October 19, 2005

Wikipedia Founder Admits to Serious Quality Problems

It's hard to believe that the Wikipedia has led such a charmed life. Encyclopedia-by-committee, even with some editorial oversight, is prone to hazards. There's amazingly variable quality between entries, and it's almost impossible to prevent always-present hackers from inputting bad, wrong, or dubious information ...just for fun.

So it's no surprise that the Register reports this week that Wikipedia's founder is reporting serious quality problems. Since when did information-by-committee replace serious editorial review? Read the article at http://www.theregister.co.uk/2005/10/18/wikipedia_quality_problem/.

Posted by ritavine at 09:01 PM

May 12, 2005

Thinking About Where Information Lives

Over the last few weeks, I've been thinking about how to help serious web searchers think more creatively about how to find information on the web.

Most users think about searching the search engines by topic, and then perhaps about looking in a topical directory or catalogue of resources. But great searchers go beyond topic to thinking about sources of, or types of information, (book, journal article, bibliography, dictionary, encyclopedia) and that clearly gives them a head up on topic-fixated web searchers.

Thinking about the type of source that an information nugget may appear in can help web searchers be more creative in the way they use the web, and web search engines in particular.

For example, if you're looking for trends in soft drink consumption in Europe, and you think about type rather than topic, you might think about finding associations that are concerned with the topic, or journal articles on the topic, or government starter sites that link to European industry information.
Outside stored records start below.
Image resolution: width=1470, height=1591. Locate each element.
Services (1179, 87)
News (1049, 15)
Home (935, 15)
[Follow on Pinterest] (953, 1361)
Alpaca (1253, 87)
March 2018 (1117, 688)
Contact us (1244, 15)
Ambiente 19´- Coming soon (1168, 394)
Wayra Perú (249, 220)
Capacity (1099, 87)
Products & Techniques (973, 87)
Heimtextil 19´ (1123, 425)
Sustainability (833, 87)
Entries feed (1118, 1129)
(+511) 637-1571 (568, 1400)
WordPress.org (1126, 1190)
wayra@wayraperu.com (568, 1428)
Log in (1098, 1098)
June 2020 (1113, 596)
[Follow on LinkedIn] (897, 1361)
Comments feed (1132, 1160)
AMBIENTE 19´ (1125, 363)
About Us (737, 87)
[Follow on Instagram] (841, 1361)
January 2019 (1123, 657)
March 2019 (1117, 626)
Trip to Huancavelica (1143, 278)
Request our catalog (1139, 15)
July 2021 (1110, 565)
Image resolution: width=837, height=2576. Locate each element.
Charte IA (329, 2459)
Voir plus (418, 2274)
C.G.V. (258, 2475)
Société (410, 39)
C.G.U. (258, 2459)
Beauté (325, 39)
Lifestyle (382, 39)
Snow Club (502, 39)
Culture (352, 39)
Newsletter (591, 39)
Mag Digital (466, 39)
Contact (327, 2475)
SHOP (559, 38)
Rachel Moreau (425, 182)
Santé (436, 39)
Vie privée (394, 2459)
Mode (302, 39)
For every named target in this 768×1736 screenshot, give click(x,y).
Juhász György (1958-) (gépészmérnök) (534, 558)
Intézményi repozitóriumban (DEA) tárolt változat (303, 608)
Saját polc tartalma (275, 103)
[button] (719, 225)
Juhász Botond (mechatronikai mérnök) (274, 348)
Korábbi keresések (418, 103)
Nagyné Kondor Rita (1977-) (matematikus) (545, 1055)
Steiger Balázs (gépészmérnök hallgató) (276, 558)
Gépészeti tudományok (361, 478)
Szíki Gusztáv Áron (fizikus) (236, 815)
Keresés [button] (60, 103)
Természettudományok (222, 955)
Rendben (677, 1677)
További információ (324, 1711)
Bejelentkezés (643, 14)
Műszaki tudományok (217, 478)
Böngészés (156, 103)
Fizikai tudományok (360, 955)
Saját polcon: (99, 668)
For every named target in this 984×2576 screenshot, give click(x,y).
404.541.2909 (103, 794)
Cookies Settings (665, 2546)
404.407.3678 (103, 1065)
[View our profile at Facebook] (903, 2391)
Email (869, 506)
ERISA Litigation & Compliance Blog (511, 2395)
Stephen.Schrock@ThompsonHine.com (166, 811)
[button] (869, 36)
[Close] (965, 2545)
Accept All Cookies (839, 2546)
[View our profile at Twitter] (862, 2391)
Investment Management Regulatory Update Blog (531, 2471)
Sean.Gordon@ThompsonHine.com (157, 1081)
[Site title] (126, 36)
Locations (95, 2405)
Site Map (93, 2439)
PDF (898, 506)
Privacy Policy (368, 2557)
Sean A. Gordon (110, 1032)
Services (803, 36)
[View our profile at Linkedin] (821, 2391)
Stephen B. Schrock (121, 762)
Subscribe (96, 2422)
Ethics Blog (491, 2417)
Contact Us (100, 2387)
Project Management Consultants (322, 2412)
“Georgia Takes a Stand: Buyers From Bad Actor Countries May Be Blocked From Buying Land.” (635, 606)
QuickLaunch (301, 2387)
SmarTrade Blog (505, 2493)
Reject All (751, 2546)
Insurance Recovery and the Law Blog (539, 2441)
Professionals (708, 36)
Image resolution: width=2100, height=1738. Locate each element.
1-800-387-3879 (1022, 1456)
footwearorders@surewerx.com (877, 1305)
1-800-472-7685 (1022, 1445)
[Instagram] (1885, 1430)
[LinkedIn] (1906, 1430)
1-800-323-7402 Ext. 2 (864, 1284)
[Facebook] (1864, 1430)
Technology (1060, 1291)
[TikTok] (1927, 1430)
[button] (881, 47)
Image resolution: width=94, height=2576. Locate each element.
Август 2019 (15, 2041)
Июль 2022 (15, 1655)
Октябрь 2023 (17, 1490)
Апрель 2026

And, following from that, a search engine can be used to search the keywords that represent the type of information you're looking for, rather than the topic. The benefit of this sort of searching is that it tends to deliver better results than topical keyword searches, particularly for information that is likely to be heavily optimized by search engine marketers.

Posted by ritavine at 06:12 PM

November 09, 2004

Problems Dating Web Pages

Read this excellent summary by Greg Notess on the problems attributing a date to web pages (even for those pages that are dated!), in the November-December issue of ONLINE.

Posted by ritavine at 11:09 AM

October 27, 2004

RECONCILING THE ORDER OF THE LIBRARY WITH THE CHAOS OF THE WEB

Spotted on RLG's Shelflife, some insightful quotations from Judith Pearce of the National Library of Australia on the relationship/collisions (you choose) between the library and the web (extract from Shelflife:)

Noting that the library has long been "a metaphor for order and
rationality," where the search for information is aided by knowledgeable
librarians, Judith Pearce, director of business analysis at the National
Library of Australia, contrasts such structure with the "anarchy" of the
Web: "The Web is free-associating, unrestricted and disorderly. Searching
is secondary to finding and the process by which things are found is
unimportant. Collections are temporary and subjective where a blog entry
may be as valuable to the individual as an unpublished paper as are six
pages of a book made available by Amazon. The individual searches alone
without expert help and, not knowing what is undiscovered, is satisfied."
Services like Google and Amazon have raised the expectations of library
users. For others, they have introduced a "world of information in which
libraries and their collections have new audiences and new roles to play."
Pearce describes recent changes at the National Library, aimed at reducing
the separation between the Web site and the library catalog in order to
draw users into the collection. Visitors to the new color-coded site do not
even need to know what a catalog is in order to find information, she says.
(National Library of Australia Sep 2004)
http://www.nla.gov.au/nla/staffpaper/2004/pearce2.html

Posted by ritavine at 12:27 PM

October 11, 2004

Cautionary Tales of the Wikipedia

Genie Tyburski of the Virtual Chase contributed a brief summary recently of some tests of the Wikipedia encyclopedia. The Wikipedia is a collective encyclopedia which accepts contributions and edits from any contributor, using software to control blatant vandalism. The Wiki model should make any serious searcher cautious, but the Wiki encyclopedia is well known and popular nonetheless. (It will come up high in search results of any search on the keyword encyclopedia.)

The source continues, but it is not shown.